YOUR GOAL. Your reply should consist only of the lines from the one with "Given: Click the green orbit dot on left ring" through the end of the entries, transcribed exactly. Pictures stay out.

*** Block opens ***

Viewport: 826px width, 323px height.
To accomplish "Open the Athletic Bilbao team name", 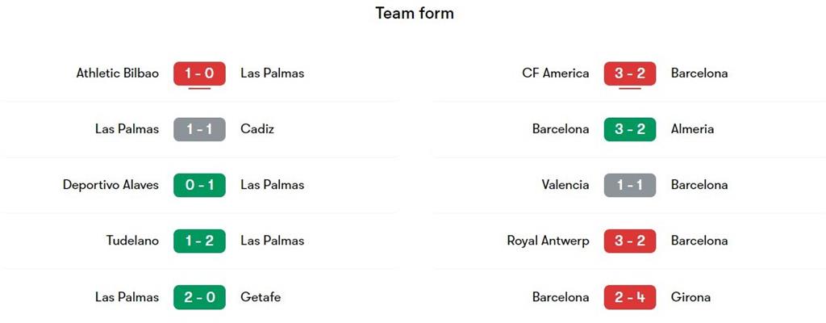I will pos(118,73).
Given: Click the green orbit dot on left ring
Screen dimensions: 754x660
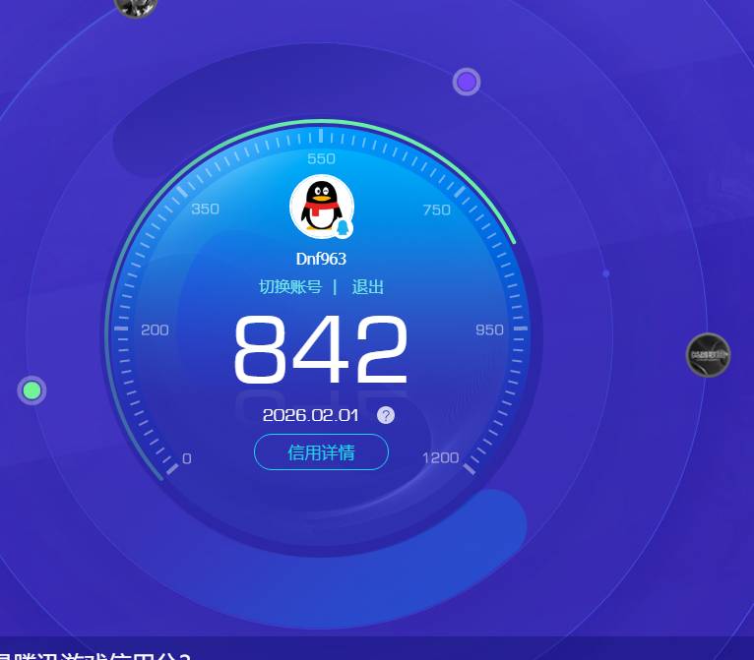Looking at the screenshot, I should [x=32, y=390].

*** Block closes ***

RESPONSE TO THIS TASK.
Given: Click the green orbit dot on left ring
Screen dimensions: 754x660
Looking at the screenshot, I should [x=32, y=390].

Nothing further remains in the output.